A protein tyrosine phosphatase-like protein from baculovirus has RNA 5′-triphosphatase and diphosphatase activities

The superfamily of protein tyrosine phosphatases (PTPs) includes at least one enzyme with an RNA substrate. We recently showed that the RNA triphosphatase domain of the Caenorhabditis elegans mRNA capping enzyme is related to the PTP enzyme family by sequence similarity and mechanism. The PTP most similar in sequence to the capping enzyme triphosphatase is BVP, a dual-specificity PTP encoded by the Autographa californica nuclear polyhedrosis virus. Although BW previously has been shown to have modest tyrosine and serine/threonine phosphatase activity, we find that it is much more potent as an RNA 5'-phosphatase.

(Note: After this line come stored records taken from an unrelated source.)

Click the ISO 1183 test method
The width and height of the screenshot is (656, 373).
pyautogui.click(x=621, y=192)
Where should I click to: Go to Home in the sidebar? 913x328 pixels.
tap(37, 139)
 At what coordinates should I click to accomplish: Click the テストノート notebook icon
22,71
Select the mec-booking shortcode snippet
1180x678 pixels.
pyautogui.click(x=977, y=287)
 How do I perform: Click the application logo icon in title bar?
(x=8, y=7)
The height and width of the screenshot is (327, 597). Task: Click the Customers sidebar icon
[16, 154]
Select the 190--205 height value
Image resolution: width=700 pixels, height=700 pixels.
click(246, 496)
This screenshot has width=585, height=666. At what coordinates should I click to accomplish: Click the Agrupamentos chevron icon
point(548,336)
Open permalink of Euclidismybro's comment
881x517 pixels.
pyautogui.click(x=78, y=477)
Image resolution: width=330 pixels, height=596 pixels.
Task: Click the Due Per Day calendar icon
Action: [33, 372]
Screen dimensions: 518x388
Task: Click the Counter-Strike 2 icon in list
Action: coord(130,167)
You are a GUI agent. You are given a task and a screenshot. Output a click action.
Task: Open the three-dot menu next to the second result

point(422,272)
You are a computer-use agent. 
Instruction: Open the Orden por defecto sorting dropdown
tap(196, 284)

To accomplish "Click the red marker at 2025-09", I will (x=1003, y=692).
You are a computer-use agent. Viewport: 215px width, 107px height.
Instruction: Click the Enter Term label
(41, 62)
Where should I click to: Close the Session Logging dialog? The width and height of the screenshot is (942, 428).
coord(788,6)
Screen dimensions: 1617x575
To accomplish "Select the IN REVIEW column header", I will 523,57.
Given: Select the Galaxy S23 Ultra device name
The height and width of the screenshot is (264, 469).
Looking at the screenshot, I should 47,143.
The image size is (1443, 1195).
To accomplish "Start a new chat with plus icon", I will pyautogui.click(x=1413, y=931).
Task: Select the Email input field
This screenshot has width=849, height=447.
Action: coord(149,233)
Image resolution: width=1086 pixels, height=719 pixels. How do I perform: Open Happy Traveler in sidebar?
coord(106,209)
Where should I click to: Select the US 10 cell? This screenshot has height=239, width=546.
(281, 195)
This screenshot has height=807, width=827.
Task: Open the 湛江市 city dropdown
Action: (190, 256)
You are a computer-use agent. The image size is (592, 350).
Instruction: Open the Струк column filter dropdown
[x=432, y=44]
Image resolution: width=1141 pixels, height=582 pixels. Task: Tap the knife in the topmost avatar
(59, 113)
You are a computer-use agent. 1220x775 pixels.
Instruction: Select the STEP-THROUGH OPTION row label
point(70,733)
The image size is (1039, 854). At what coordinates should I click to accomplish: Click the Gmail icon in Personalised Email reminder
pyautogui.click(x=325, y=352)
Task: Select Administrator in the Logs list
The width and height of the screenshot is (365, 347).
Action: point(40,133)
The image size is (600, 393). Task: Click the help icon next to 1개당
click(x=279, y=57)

BVP sequentially removes gamma and beta phosphates from the 5' end of triphosphate-terminated RNA, leaving a 5'-monophosphate end. The activity was specific for polynucleotides; nucleotide triphosphates were not hydrolyzed. A mutant protein in which the active site cysteine was replaced with serine was inactive. Three other dual-specificity PTPs (VH1, VHR, and Cdc14) did not exhibit detectable RNA phosphatase activity. Therefore, capping enzyme and BW are members of a distinct PTP-like subfamily that can remove phosphates from RNA.